Todos éramos demasiado jóvenes para poder ser niños y tan poco jóvenes para poder ser hombres, todos rebosábamos de energía y éramos dueños de la fuerza determinante para el que es y el que no es joven: la juventud.
Combinábamos o relacionábamos el estudio afanoso con la vida intensa, la preocupación por los exámenes, con los azares del momento. El humor infaltable con la responsabilidad estudiantil y a algunos, nos provocaba, nos dolía y nos movía, más que a otros, la realidad política y social, de la época.
Mario Francisco Duarte Linares era uno de nosotros, un cipote de unos 17 años, mas bien blanco, pero fuerte y de anchos hombros, de un caminar seguro y de pasos firmes, hablaba de manera desafiante ante los profesores y de manera chuscona en el grupo de estudiantes. Era parte de la vida intensa del barrio Santa Bárbara, el célebre barrio santaneco, y conocía de las aventuras y desventuras de los amoríos, tanto de los fallidos como de los exitosos.
El Chino tenía manos grandes que siempre parecían habilidosas y aunque tenía palabra fácil no se acercaba al discurso ni mucho menos a la reflexión política. Todo el humor lo vinculaba a la vida cotidiana y también a las vicisitudes de los jóvenes pero El Chino era completa y totalmente serio a la hora de estudiar. Aunque nunca pareció ni apareció absorbido por su compromiso estudiantil, en realidad, en ningún momento descuidaba sus clases, su puntualidad, su correcta presentación y sus notas estudiantiles. Siempre fue la más completa armonía entre la vida del grupo estudiantil y su calidad de excelente estudiante.
Logró tener novias célebres aunque siempre fue prudente, en sus comentarios y en las tardes cuando nos movíamos a pie desde el INSA, en la colonia El Palmar, bajando hacia el mercado Colón en grulla estudiantil, cuando se comentaban los amoríos y aventuras, El Chino, en medio de risas y chistes agudos, siempre fue prudente y hasta reservado.

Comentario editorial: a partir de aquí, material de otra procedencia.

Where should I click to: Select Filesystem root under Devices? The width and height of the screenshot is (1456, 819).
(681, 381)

Siempre, o casi siempre, manejó la irreverencia y esta, sin llegar a ser irrespeto lo ponía siempre ante la realidad sonando tambores llenos de preguntas y esta, la realidad no parecía avasallarlo y mas bien lo ponía a él como capaz de enfrentarse, desde su irreverencia, a lo que apareciera en el camino. Nada de esto parecía estar fuera de sus posibilidades frente a las cuales también el chino se mostraba irreverente.
Estudió medicina y se hizo médico, un cirujano notable y experimentado que nunca abandonó su Santa Ana, transmitió su experiencia y conocimiento a muchos profesionales jóvenes y una vez estallada la guerra de 20 años, que enfrentó a la dictadura militar de derecha, nacida en 1932, con lo mejor del pueblo salvadoreño; El Chino atendió como médico a mi madre enferma en 1983, mientras yo combatía en el cerro de Guazapa.

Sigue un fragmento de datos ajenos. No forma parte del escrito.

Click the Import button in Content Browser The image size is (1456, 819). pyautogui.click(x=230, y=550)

La noticia de su muerte me conmovió así como estremece la caída, en medio de una tormenta silenciosa, de un árbol frondoso, verde y vigoroso. Yo sé que Mario tiene hijos, nietos y nietas, que murió haciendo desafíos de los retos y estoy seguro que la enfermedad que lo venció finalmente, fue tratada y confrontada por El Chino con irreverencia, desenfado y sin actitud de entrega.

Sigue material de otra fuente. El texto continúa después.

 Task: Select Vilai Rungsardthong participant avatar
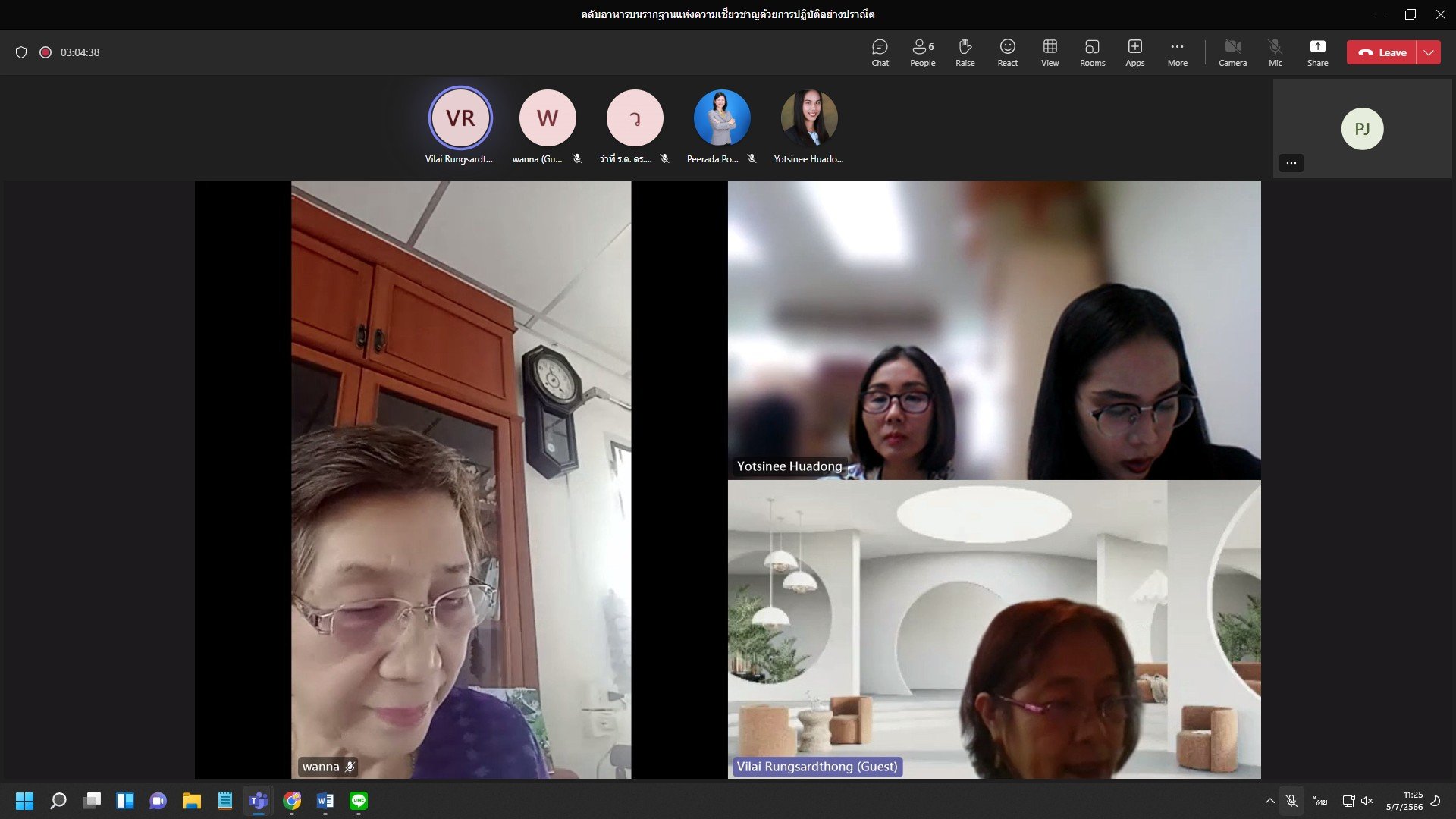tap(460, 118)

No me es difícil imaginarme al Dr. Duarte en medio del combate, ineludible e infaltable para todos y todas, entre su vida y su muerte, me lo imagino y lo siento frente al dolor, sufriendo el dolor y conociendo lo irrefrenable como médico pero, finalmente, actuando como siempre fue desde sus años juveniles. Santa Ana pierde un buen cirujano, un padre, un esposo y un abuelo y sus amigos esperamos encontrarlo, de nuevo, entre la bruma y el sol, más allá de la muerte y más cerca del tiempo.